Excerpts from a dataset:

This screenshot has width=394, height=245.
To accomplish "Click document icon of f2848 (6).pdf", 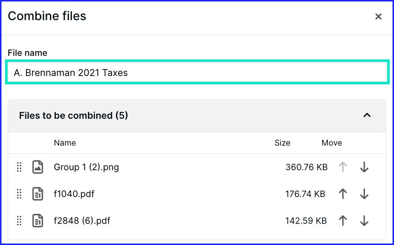I will [x=38, y=220].
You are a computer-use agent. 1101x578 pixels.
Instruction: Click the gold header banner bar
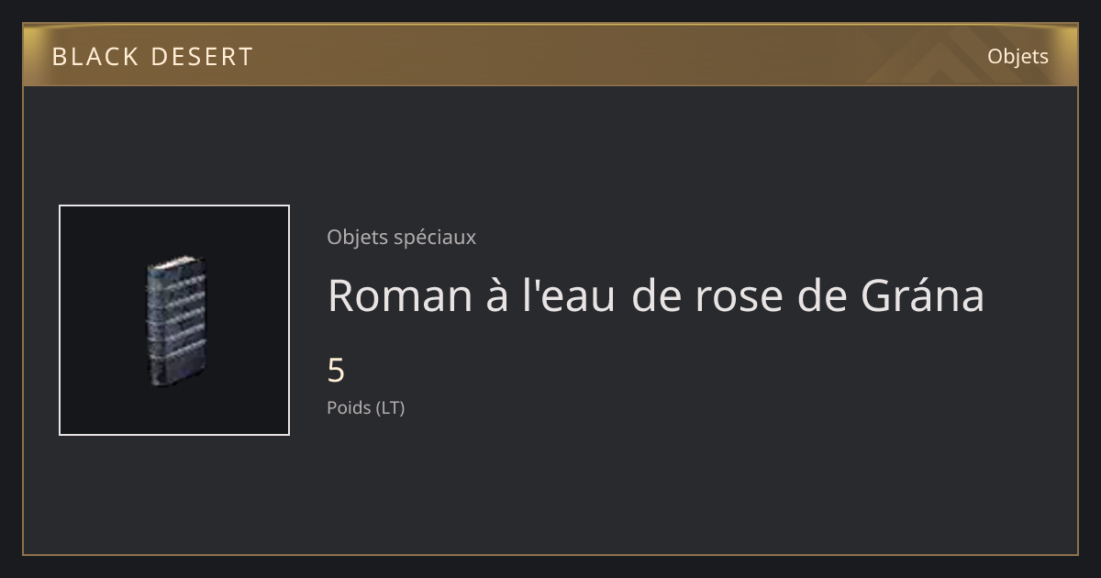click(x=551, y=55)
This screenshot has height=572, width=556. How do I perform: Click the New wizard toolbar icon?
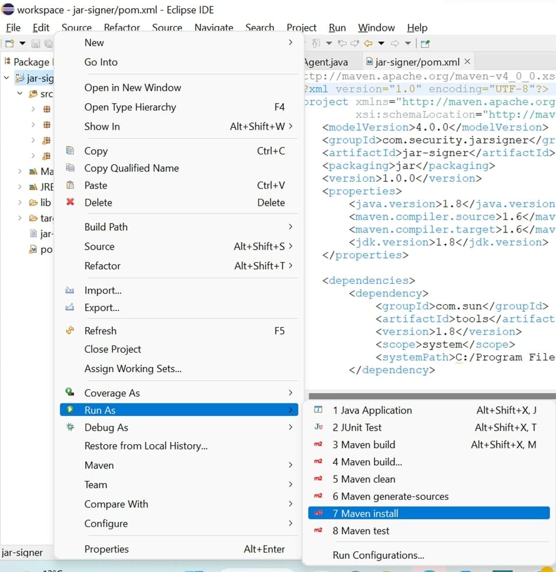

* _WORK INSTRUCTION_: Beginning with the line where "You are a computer-use" appears, transcribe the records above word for word through their last line, and include no pictures.

* _TASK RESULT_:
You are a computer-use agent. 1101x578 pixels.
Instruction: Click the gold header banner bar
click(x=551, y=55)
This screenshot has height=572, width=556. How do I perform: Click the New wizard toolbar icon?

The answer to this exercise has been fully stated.